Schneider at the Center for the Future Mind proposes posing evocative questions
to an AI system in an attempt to discern whether it contemplates philosophical
riddles like whether people have souls that live on beyond death.
Another test, she added, would be whether an AI or computer chip could someday
seamlessly replace a portion of the human brain without any change in the
individual's behavior.
"Whether an AI is conscious is not a matter for Google to decide," said
Schneider, calling for a richer understanding of what consciousness is, and
whether machines are capable of it.
"This is a philosophical question and there are no easy answers."
GETTING IN TOO DEEP
In Replika CEO Kuyda's view, chatbots do not create their own agenda. And they
cannot be considered alive until they do.
Yet some people do come to believe there is a consciousness on the other end,
and Kuyda said her company takes measures to try to educate users before they
get in too deep.
"Replika is not a sentient being or therapy professional," the FAQs page says. "Replika's
goal is to generate a response that would sound the most realistic and human in
conversation. Therefore, Replika can say things that are not based on facts."
In hopes of avoiding addictive conversations, Kuyda said Replika measured and
optimized for customer happiness following chats, rather than for engagement.

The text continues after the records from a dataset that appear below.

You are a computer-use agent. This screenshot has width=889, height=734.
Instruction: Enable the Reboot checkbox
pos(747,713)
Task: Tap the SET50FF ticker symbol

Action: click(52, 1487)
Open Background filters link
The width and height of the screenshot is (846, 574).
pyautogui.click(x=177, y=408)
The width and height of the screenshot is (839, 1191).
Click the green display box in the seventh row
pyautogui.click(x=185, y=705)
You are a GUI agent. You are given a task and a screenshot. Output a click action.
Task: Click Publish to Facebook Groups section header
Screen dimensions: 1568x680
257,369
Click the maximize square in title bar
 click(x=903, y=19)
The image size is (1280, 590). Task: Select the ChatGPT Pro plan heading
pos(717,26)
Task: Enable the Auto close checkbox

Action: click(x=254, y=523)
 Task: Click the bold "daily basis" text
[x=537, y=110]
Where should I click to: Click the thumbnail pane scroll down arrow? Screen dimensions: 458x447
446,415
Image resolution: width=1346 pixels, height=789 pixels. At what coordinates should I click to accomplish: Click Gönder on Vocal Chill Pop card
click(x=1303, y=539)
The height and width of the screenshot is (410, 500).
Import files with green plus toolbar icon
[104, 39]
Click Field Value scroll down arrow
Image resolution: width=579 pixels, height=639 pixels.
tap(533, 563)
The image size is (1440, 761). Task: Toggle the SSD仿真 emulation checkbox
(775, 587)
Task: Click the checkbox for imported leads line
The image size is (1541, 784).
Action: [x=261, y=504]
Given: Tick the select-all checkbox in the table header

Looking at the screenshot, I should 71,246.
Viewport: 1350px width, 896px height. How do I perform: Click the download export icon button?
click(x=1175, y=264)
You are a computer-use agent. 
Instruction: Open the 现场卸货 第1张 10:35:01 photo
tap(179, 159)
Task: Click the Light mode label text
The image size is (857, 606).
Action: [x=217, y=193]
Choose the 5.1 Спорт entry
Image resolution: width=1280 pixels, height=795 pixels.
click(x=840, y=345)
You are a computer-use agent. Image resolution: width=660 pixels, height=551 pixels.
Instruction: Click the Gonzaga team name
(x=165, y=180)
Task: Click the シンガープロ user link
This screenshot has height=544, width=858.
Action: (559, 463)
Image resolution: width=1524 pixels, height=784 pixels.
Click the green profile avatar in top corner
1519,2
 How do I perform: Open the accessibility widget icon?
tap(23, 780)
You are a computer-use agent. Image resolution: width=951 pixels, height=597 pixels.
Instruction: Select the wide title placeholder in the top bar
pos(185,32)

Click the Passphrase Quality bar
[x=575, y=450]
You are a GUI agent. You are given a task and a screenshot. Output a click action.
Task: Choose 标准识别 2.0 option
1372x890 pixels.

When users do believe the AI is real, dismissing their belief can make people
suspect the company is hiding something. So the CEO said she has told customers
that the technology was in its infancy and that some responses may be
nonsensical.
Kuyda recently spent 30 minutes with a user who felt his Replika was suffering
from emotional trauma, she said.
She told him: "Those things don't happen to Replikas as it's just an algorithm."